Austin, Texas — Entering Monday’s 79-76 loss to Texas, Kansas senior Ochai Agbaji was averaging a Big 12-best 20.8 points per game.
20th-ranked Texas knew that, of course, and the Longhorns did everything they could to keep Agbaji from being the guy that beat them.
Most notably, that meant asking senior guard Courtney Ramey to face-guard Agbaji for most of the night, keeping him from even getting a catch, let alone an open shot.
The plan worked to perfection and Texas survived a thriller, in large part thanks to the fact that the UT defense was able to limit Agbaji to just 11 points, one off a season low.
But it wasn’t as if Agbaji had a terrible night shooting the ball or fell into some kind of mistake-filled, awful slump. It was more the fact that the Big 12’s leading scorer was limited to just 7 shots in 38 minutes. He made four of them, but the 7 field goal attempts were by far a season low for Agbaji. The four makes tied a season low.
“Och didn’t have a bad game,” KU coach Bill Self said after the loss. “His numbers weren’t great, but they just put so much emphasis on guarding him.”
Interestingly enough, Agbaji’s previous low for attempts in a game this season came last Saturday, when he shot 5-for-11 in a blowout win over Baylor. Agbaji also was held to 11 shots in a win at Oklahoma, but that was the game where he injured his wrist and missed a big chunk of the first half. Beyond that, most of his four makes on those 11 attempts that night came down the stretch, at winning time, with KU needing every one.
Agbaji found no such luck on Monday night. Even on the do-or-die possession that started with 21.8 seconds remaining and Kansas down by one, Agbaji did not touch the ball.
Self said the play was designed to go to big man David McCormack on the block. Replays show that Harris, if he had thrown it to McCormack, could have been inviting trouble, with Christian Braun’s defender sagging toward McCormack. So, instead of forcing a pass, Harris chose to reverse direction and drove right, turning the ball over on his way to the bucket.
For the entirety of the drive, Ramey was glued to Agbaji above the 3-point line.
“It’s tough when they do that,” Agbaji said of the extra attention UT and other teams have paid to him with the face-guarding strategy. “I was just telling my team, ‘You guys are out there playing 4-on-4.'”
While that is a part of the reason behind the strategy — taking away KU’s best player and trusting that your four are better than the Jayhawks’ next four — Agbaji also can do more to make sure he’s a factor.
He’s been a master of efficiency so far this season, taking good shots and letting the offense come to him more times than not. His 51.3% field goal shooting and 45.8% clip from 3-point range entering Monday night spoke to his efficiency. So did his shooting numbers.
Through KU’s first 22 games, Agbaji was averaging his 20.8 points on just 14.7 attempts per game. He made eight or more field goals in seven of KU’s first eight games but has found things a little tougher in Big 12 play, where some of the country’s best defenses live.
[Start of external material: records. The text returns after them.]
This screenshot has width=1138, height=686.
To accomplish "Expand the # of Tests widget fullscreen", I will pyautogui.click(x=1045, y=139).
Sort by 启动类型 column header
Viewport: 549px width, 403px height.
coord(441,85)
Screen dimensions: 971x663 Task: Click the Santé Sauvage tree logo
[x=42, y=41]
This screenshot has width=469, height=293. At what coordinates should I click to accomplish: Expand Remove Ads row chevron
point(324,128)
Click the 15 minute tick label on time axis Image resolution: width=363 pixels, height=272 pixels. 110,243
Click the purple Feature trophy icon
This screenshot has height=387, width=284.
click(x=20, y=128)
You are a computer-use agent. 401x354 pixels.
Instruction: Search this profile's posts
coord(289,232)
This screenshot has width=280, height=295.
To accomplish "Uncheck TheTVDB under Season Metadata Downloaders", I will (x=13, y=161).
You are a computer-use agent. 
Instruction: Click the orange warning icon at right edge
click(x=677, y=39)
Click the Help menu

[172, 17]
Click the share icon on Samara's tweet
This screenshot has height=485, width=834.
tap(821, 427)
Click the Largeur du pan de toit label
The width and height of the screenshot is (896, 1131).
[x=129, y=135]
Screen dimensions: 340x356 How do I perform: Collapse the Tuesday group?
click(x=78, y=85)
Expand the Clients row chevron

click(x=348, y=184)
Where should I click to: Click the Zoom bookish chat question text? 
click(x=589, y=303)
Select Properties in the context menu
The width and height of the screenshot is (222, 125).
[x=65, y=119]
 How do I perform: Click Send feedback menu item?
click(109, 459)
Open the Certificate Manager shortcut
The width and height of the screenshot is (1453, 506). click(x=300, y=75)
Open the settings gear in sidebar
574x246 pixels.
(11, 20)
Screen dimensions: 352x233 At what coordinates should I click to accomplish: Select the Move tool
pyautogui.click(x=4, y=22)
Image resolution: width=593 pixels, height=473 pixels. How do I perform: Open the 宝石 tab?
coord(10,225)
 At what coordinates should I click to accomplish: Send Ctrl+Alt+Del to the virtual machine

No self-respecting coach is going to stand there and let the front-runner for conference player of the year beat him on his terms. So whether it’s junk defenses, extra physicality, a face-guarding ploy like UT used on Monday night, Agbaji knows that keeping up his scoring pace the rest of the way is going to be tough.
He also knows how to combat it.
“We have to make adjustments with what we’re going to do, offensively, to get me open or get stuff like that,” he said. “But, you know, my main focus is to get my teammates shots and get them open looks.”
It didn’t work on Monday. Agbaji finished with a goose egg in the assists column. Some of that may have been the result of teammates missing shots when Agbaji passed to them. But KU shot 58.3% for the game and was above 60% for much of the night. So it’s not as if the Jayhawks had trouble shooting the ball. Even if they did, Agbaji is experienced enough and smart enough to find ways to get his teammates easier, better, higher-percentage shots. And it likely will be critical that he finds a way to do it as more teams try to do what Texas did to limit his production.
It would be easy for someone who did not watch Monday’s game to look at the box score and conclude that Agbaji’s lower-than-normal point total was the reason Kansas lost.
But it was the number of shots — not points — that was the biggest factor associated with that storyline and Texas got exactly what it hoped to get from the strategy of smothering Agbaji.